Jugendliche Sozialhilfeempfänger
Gemäss Bundesamt für Statistik macht der Anteil der bis 25Jährigen schweizweit 8,2 Prozent aus, fast die Hälfte davon sind 18 bis 25jährig. Von dieser Gruppe wiederum haben 20 Prozent einen universitären Abschluss oder eine höhere Fachausbildung, 53 Prozent eine Berufsausbildung oder Maturität und 26,3 Prozent keine berufliche Ausbildung. Wer rechnet, realisiert, dass somit über 4’000 Universitätsabgänger und über 11‘000 Jugendliche mit Berufsausbildung/Maturität betroffen sind.
Da stellt sich dann nochmals die Frage der falschen Anreize. Es ist die Errungenschaft unseres hochentwickelten sozialen Netzes, die eine solche Situation überhaupt ermöglicht. Auf der anderen Seite sei die Frage erlaubt, ob man diesen Jugendlichen langfristig einen Dienst erweist. Eine Tellerwäscherkarriere startet anders. Zudem heisst es in den Richtlinien, wer objektiv zu einer Arbeit fähig sei, soll diese annehmen müssen und nicht Sozialhilfe fordern dürfen.
Reformziele kontra politische Dogmen
Dieser Beitrag kann nur einige Probleme der Sozialhilfe thematisieren. Es soll gezeigt werden, dass Reformen wichtig sind, die Vorstellungen dazu aber weit auseinanderdriften, entlang der bekannten politischen Schützengräben. In der Schweiz ist ein menschenwürdiges Dasein durch die Bundesverfassung garantiert. Wie dies erreicht werden soll, ist offen.
Die SKOS scheint ebenso unwillig zu echten Reformen wie die SVP zu einem vernünftigen Dialog. Bei allem Lärm ist der Grundgedanke der Sozialhilfe richtig. Nicht alle Vorwürfe an die SKOS sind berechtigt. Nicht alle populistischen konservativen Reaktionen versprechen sinnvolle Veränderungen. Um so wichtiger wäre es, wenn auf beiden Seiten nicht die Hardliner am Verhandlungstisch sässen.
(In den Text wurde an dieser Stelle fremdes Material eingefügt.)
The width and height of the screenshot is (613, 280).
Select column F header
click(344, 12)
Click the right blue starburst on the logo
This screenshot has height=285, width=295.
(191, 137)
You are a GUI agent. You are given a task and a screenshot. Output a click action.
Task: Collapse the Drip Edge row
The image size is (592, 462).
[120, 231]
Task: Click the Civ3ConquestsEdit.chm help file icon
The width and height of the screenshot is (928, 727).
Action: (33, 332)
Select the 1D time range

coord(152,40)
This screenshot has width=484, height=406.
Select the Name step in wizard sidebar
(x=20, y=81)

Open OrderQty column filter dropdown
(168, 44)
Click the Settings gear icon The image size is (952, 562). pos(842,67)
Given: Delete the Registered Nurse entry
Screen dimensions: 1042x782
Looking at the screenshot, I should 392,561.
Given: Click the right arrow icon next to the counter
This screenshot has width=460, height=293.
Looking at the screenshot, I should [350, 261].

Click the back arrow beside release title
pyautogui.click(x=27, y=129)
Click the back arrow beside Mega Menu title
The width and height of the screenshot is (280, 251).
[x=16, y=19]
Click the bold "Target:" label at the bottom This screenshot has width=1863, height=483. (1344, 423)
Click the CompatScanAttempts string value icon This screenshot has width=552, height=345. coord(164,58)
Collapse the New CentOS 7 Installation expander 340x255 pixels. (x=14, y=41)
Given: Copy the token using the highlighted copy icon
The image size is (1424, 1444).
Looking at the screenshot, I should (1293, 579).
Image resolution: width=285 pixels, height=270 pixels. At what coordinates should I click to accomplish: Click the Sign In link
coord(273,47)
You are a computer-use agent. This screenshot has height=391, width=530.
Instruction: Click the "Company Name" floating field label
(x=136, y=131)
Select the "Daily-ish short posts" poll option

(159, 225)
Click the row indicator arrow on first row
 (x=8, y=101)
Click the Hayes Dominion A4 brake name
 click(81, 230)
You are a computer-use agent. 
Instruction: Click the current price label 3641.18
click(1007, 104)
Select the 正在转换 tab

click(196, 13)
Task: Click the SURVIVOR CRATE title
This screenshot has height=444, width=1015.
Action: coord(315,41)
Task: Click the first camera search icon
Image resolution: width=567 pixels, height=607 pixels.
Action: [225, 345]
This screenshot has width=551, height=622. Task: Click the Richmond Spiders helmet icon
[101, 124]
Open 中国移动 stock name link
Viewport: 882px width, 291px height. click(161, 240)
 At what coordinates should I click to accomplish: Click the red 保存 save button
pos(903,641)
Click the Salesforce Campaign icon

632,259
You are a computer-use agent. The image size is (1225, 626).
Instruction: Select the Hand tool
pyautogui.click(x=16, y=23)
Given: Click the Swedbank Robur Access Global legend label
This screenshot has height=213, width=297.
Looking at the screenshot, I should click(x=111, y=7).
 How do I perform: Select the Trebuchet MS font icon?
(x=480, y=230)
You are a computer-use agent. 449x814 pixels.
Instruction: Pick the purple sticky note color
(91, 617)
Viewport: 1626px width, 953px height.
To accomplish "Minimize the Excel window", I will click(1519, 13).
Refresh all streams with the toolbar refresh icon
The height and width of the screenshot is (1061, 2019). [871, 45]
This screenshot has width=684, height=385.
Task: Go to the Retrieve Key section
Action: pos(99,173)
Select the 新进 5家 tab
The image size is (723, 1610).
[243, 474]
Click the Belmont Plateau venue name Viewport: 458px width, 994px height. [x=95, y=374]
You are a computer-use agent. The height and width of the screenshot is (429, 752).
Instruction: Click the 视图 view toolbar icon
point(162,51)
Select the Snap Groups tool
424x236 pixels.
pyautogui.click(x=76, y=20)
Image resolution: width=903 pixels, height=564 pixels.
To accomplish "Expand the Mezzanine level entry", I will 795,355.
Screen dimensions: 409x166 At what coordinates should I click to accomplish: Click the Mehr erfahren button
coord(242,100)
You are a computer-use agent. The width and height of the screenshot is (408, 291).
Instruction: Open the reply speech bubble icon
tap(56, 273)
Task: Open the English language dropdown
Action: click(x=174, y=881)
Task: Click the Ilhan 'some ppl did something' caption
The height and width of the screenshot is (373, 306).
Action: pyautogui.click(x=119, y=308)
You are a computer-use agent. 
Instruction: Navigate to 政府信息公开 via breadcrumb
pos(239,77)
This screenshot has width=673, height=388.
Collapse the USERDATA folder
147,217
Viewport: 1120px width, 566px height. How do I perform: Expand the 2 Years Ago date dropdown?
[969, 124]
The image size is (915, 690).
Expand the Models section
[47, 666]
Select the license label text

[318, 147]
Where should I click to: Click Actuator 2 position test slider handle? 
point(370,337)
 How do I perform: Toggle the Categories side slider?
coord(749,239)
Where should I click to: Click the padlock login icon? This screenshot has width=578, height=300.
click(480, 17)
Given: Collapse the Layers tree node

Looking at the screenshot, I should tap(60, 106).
Ende Februar 2015 hat sich nun auch der Bund nochmals mit dem Vorschlag eines Bundesrahmengesetzes in die Diskussion eingeschaltet. Nachdem der Ständerat erst 2013 eine Motion für ein nationales Rahmengesetz verworfen hat, insistiert der Bund aufgrund der verworrenen Lage. Es scheint, als gewinne die Überzeugung immer mehr Anhänger, dass das Gewirr kommunaler und kantonaler Interpretationen nicht mehr zeitgemäss ist.
Und zum Schluss: Richtlinien sind das eine. Eingehalten oder beachtet werden müssen sie durch die Verantwortlichen in den Behörden. Wo es da hapert, werden auch neue Gesetze nicht viel ändern. Die helvetische Kirchturmpolitik feiert Urstände.